He's probably always forgetting his underwear in previous locations of undress. Usually, it seems to be McCoy's facilities. That K/S thing is just a smokescreen...
Now, for some

's advocate stuff on a well-explored subject:
THE CAGE: All officers have one solid gold stripe and Senior ratings have one gold stripe with rectangles cut into it.
Or then there are no senior ratings in evidence, and the perforated stripe has some other meaning (say, the usual Lieutenant, Junior Grade). After all, while "CPO Garrison" is specified as Adam Roarke's character in the end credits, neither the name nor the rating are actually part of the dialogue, and end credits aren't really part of the Star Trek universe as such.
Everybody wearing the solid stripe could be a Lieutenant; we know that Number One is, at any rate. It would be a bit odd for Captain Pike to be a Lieutenant, though.
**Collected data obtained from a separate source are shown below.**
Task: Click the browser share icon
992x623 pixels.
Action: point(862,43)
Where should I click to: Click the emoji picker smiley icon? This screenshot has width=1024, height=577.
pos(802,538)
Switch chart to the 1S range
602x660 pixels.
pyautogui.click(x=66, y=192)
WHERE NO MAN HAS GONE BEFORE: All officers have one solid gold stripe, the captain has two solid gold stripes and Senior ratings have sod all.
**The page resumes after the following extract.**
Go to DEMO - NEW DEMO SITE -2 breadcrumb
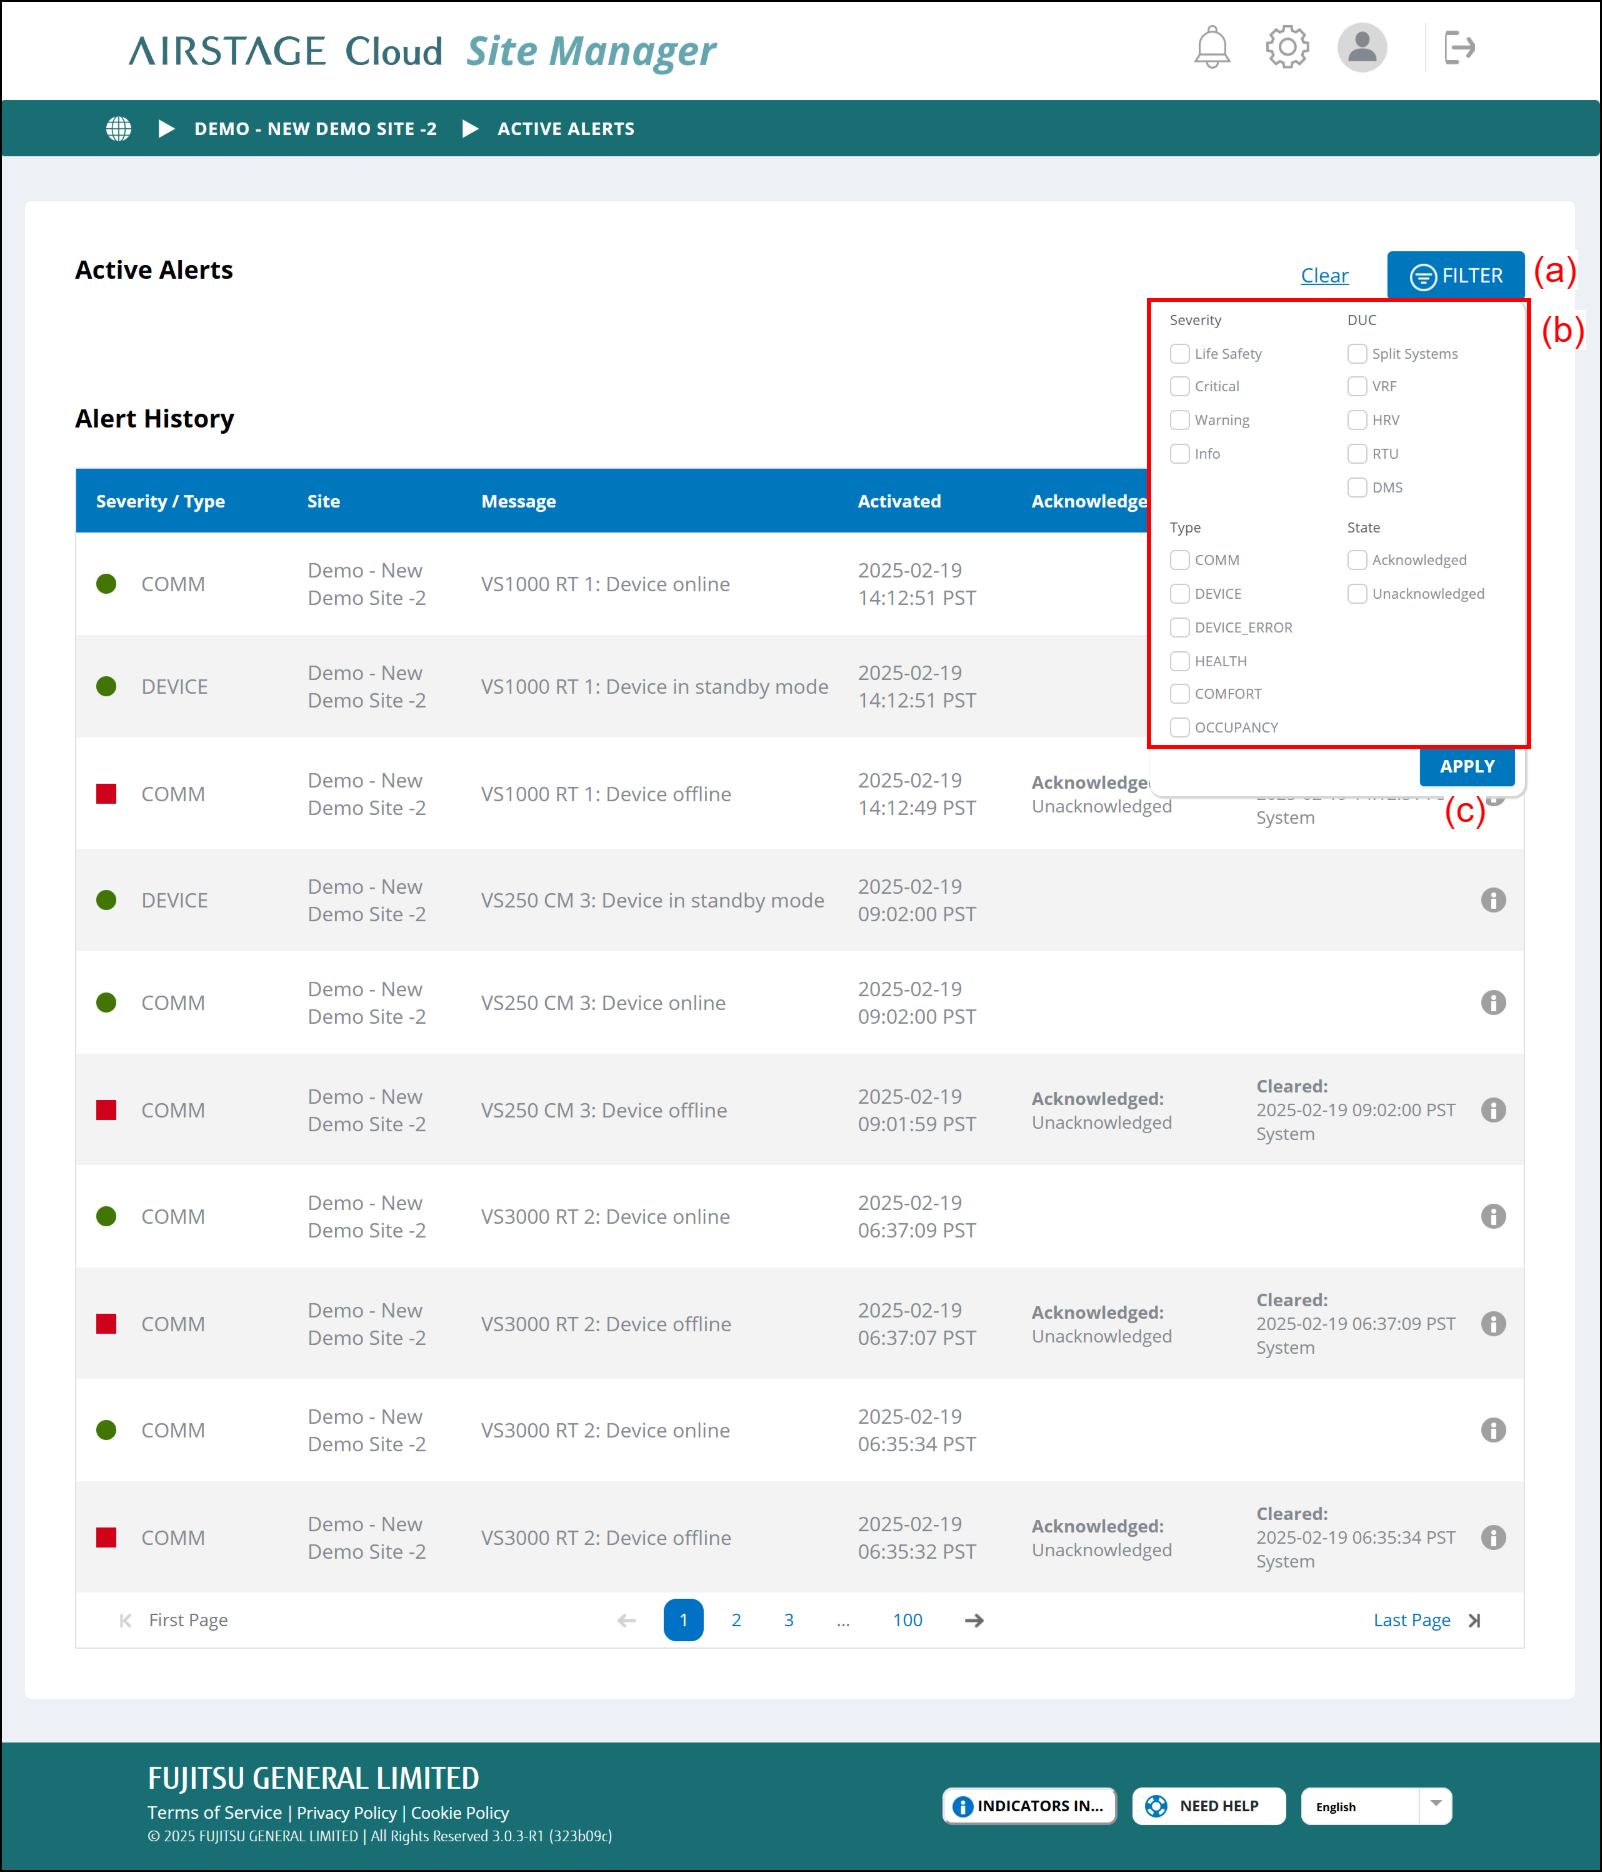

Unless the new movie contradicts this (that is, shows Kirk promoted to full Captain before the events of this episode, and still somehow fits into the TOS continuity), we could argue that the Captain's rank here was Commander, therefore compatible with his braid in the TOS sense - and Lieutenant Commander Mitchell had either been very recently promoted, or was promoted posthumously, hence the lack of the "half-braid" to accompany his single stripe.
TOS (all the other episodes):All ratings and ensigns sod all, Lt (JG) one broken gold stripe, Lt one full gold stripe, Lt Commander, one broken and one full gold stripe, commander two full gold stripes, captain two full gold stripes and one broken gold stripe, fleet captain never shown, possibly three full gold stripes?, commodore one thick full gold stripe. Admirals ranks never shown.
Fleet Captain need not be a rank as such, considering the ambiguous one-and-a-half references to it. And the Admirals did have braid on their sleeves, even if it didn't show up on camera; the famous gag reel bit on Ed Reimer / "Admiral Fitzpatrick" shows his sleeves with one broad strip and two narrow ones, flanking the broad one from above and below, and perhaps indicating a rank two steps above Commodore (that is, Vice Admiral).